Most popular CNC machining materials
How are CNC machines programmed?
CNC (Computer Numerical Control) machines are programmed using a specialized programming language called G-code. G-code is a standardized programming language that tells the CNC machine where to move the cutting tool, how fast to move it, and what path to follow.
To program a CNC machine, the programmer will typically start by creating a 3D model of the part they want to produce using computer-aided design (CAD) software. The programmer will then use CAM (Computer-Aided Manufacturing) software to generate the G-code instructions based on the 3D model and the specific tool paths required to machine the part.
Once the G-code has been generated, it can be loaded into the CNC machine’s controller and the machine will follow the instructions to produce the part.
CNC machine accuracy
The accuracy of a CNC machine depends on a number of factors, including the quality of the machine itself, the skill of the operator, and the design of the parts being produced.
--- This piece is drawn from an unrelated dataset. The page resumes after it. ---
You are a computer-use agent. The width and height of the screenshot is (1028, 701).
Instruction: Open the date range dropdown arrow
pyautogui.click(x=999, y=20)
In general, CNC machines are capable of producing parts with very high levels of accuracy, but the actual level of accuracy will depend on the specific machine and the particular application.
Most CNC machines are designed to be accurate to within a few thousandths of an inch (0.001 inches). However, some high-precision CNC machines are capable of achieving accuracies of a few ten-thousandths of an inch (0.0001 inches) or even better.
Even the best CNC machines are limited to the tools and fixtures being used and the quality of the raw materials being machined.
Tooling
CNC machines have a large variety in the types of applicable tooling. This offers increased accuracy and manufacturing efficiency. By being able to switch tooling and do multiple machining processes on the same machine and in the same fixture, it reduces variability in feature location from moving the part to a new machine or setup. For example, you can surface mill, slot mill, and drill and ream holes all while having the part in the same fixture and run using the same program. This also means the amount of labor required for each part can be minimized. The fewer hands and stations that the part needs to be moved to will decrease the labor required for each part. The ability to use many types of tools, allows a multitude of different materials that can be machined on the same machine.